ハーブヨガセラピストだけが主役ではなく、生徒さんが自分の人生の主役として生きることを応援することが私たちの仕事です。

だからこそ、私達がすることは、心と体と関係性に愛情を払う習慣を伝えることにあります。

指導者の皆さんが知識や技術を修め、エキスパートとしての評価を協会から得ることは素晴らしいことです。

しかし、それだけではまだまだ最低条件を満たしたに過ぎないです。

セラピストの通信簿は生徒さんからの感想シートそのものです。

私たちの仕事は、その中にすべてが現れます。

あなたの生徒さんは感想シートにどんなことを書いて下さっているでしょうか?

注意深く観察しましょう。

感想シートの背景にある感情はどんなものでしょうか?

生徒さんに憑依したつもりで考えてみるのです。

 

 

 

生徒さん自身が自分の心と体と関係性に愛情を払えるようになると何が起こるでしょうか?

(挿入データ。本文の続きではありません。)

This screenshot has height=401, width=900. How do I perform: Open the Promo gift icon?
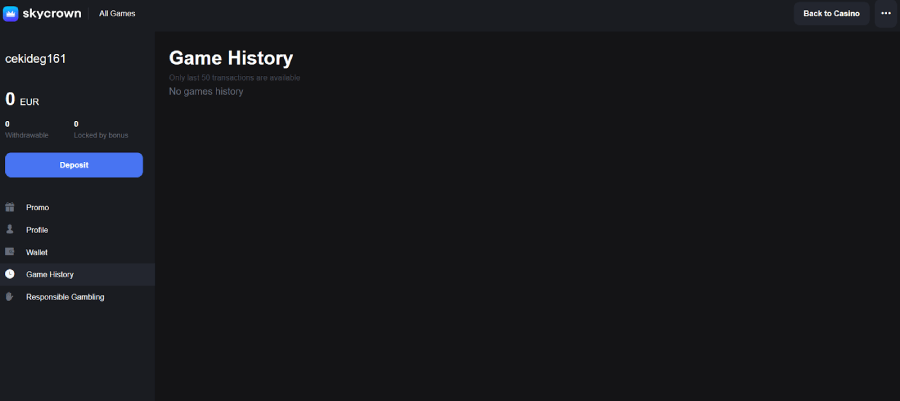[10, 207]
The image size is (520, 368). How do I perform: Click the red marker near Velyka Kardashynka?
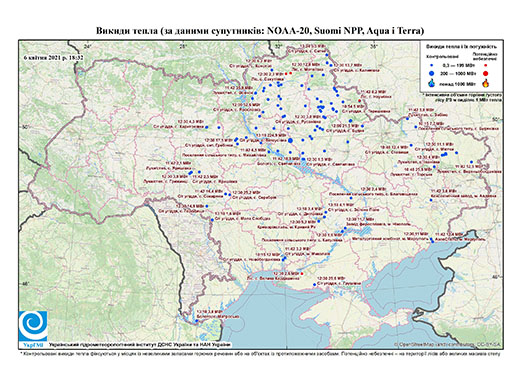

それは、生徒さんが家庭の中でのエキスパートへと進化することを意味するのです。

その時、生徒さんは家族の中での自分の役割を理解することになるでしょうし、本当の意味で自立できるようになります。

このように、みなさんの生徒さんがエキスパートになることを応援することによって、あなたの指導は初めて一つの円となって完結します。

日本中、世界中の人、ひとりひとりが自分のエキスパートになるために私達は働くのです。

一人一人が自分自身の一挙手一投足に愛情をかけるということを応援する。

それができる人がこれからの時代のハーブなのです。